Thursday, September 13, 2007

For several years, the Alternate Learning and Career Center East has been located in the Unit 2 space of the Lutheran Homes Society's nursing home at the corner of Seaman and Wheeling streets in east Toledo, Ohio. This school is operated as a tandem effort beteen Lucas County and LHS Family & Youth Services, with the County overseeing admission to the school, providing the teachers and setting the curriculum. LHS contributes an Educational Coordinator and teacher aides. The facility has a successful track record of providing appropriate educational and behavioral services to behaviorally challenged children and youth, who come from both from LHS treatment facilities and the community at large.

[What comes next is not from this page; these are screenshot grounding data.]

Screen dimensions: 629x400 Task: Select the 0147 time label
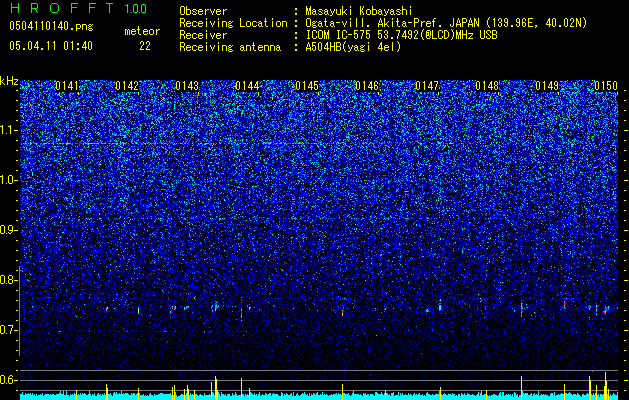427,86
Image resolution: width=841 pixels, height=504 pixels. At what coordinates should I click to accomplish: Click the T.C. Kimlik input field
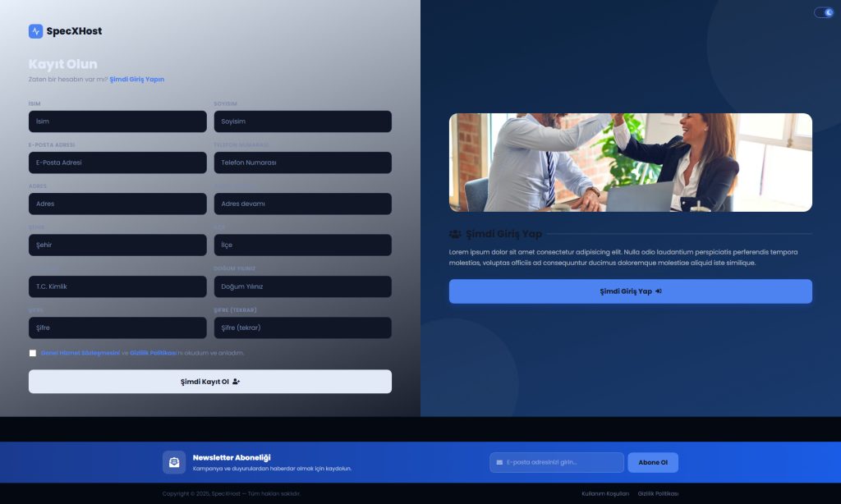[117, 286]
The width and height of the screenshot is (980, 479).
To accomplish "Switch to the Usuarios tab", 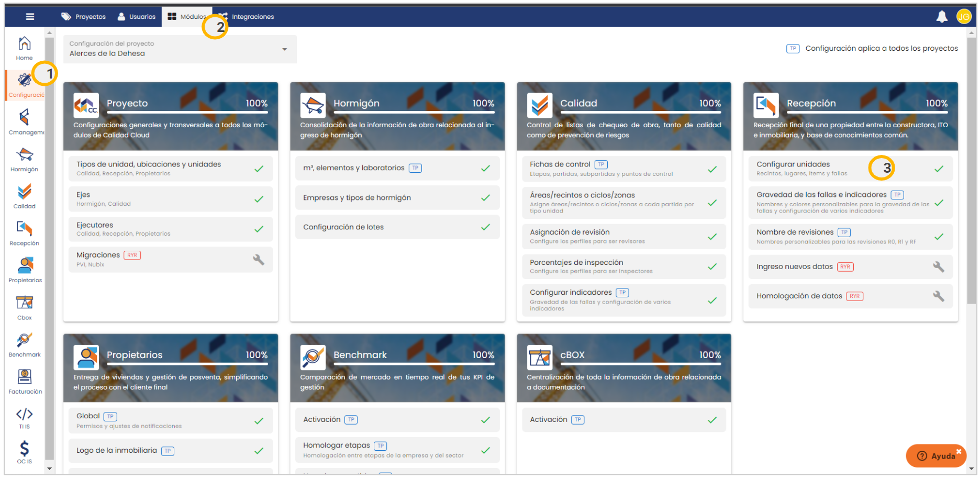I will [x=137, y=17].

Prior to locating in the Unit 2 wing of the nursing home, the school was operated on the premesis of one of the LHS group homes on Wynn Road. When the success of this program necessitated more space, Unit 2 was renovated into classroom space. Once again, a successful venture has borne fruit and creating room for expansion is imperative.


For a number of years, Lutheran Homes Society has owned the property on the south-western corner of Wheeling and Seaman streets, upon which sat a farm house and barn. Only recently was the farmhouse vacated and torn down, with the barn being the only remaining vestage of a once active agricultural venture. Local historians have dated the construction of the barn at around 1860.


It is on this site that LHS Family & Youth Services is overseeing the construction of the new facilities for ALCC East. In fact, not only will this be a new school, but practically a whole new breed of buidling. Harry L. Blackmon, MS, LPC, the Executive Director of LHS Family & Youth Services, recently explained to this writer that the building will incorporate the latest in "green" technology, surpassing the requirements of Federal guidelines and setting a new precedent for energy conservation and efficiency. Many of the building materials are manufactured from recycled matierials, and much of the lighting will be natural light through skylights in the ceilings. Heating and cooling will be provided by energy efficient heat pump technology. As news of this project has spread, it has drawn the interest of "green" advocates from around the nation.


One of the more unique features of this facility will be the incorporation of the "old" with the "new." Mr. Blackmon pointed out to this writer that the construction plans include using the original 1860 barn structure as the cafeteria space! The structure as it sits now on the property will be picked up and moved about 100 feet, and repositioned to be alligned with the new construction. Of course, the structure will need to be "de-fested" of the elements that characteristically make a barn a "barn" (i.e., rodents, birds, manure, dust, mold, etc.), and then the wooden beams will be properly sealed and preserved. While the outside of the barn will be fully and covered with a facade similar to the rest of the building, the interior will display the rustic wooden beams exposed in all their historic splendor.


If this technique rings a familiar bell with the reader, it may be because the reader has previously eaten at The Barn restaurant, outside of Archbold, Ohio, near the historic Sauder Village Museum. Many years ago, industrialist/philanthropist/historian Erie Sauder moved an entire barn, structurally intact, across fields and byways of eastern Indiana and northwestern Ohio to the present location, sat it down on a new foundation and embued it with culinary purpose. In a similar fashion, Mr. Blackmon and Lucas County will be embuing the1860's relic at the corner of Seaman and Wheeling with both academic and therapeutic purpose.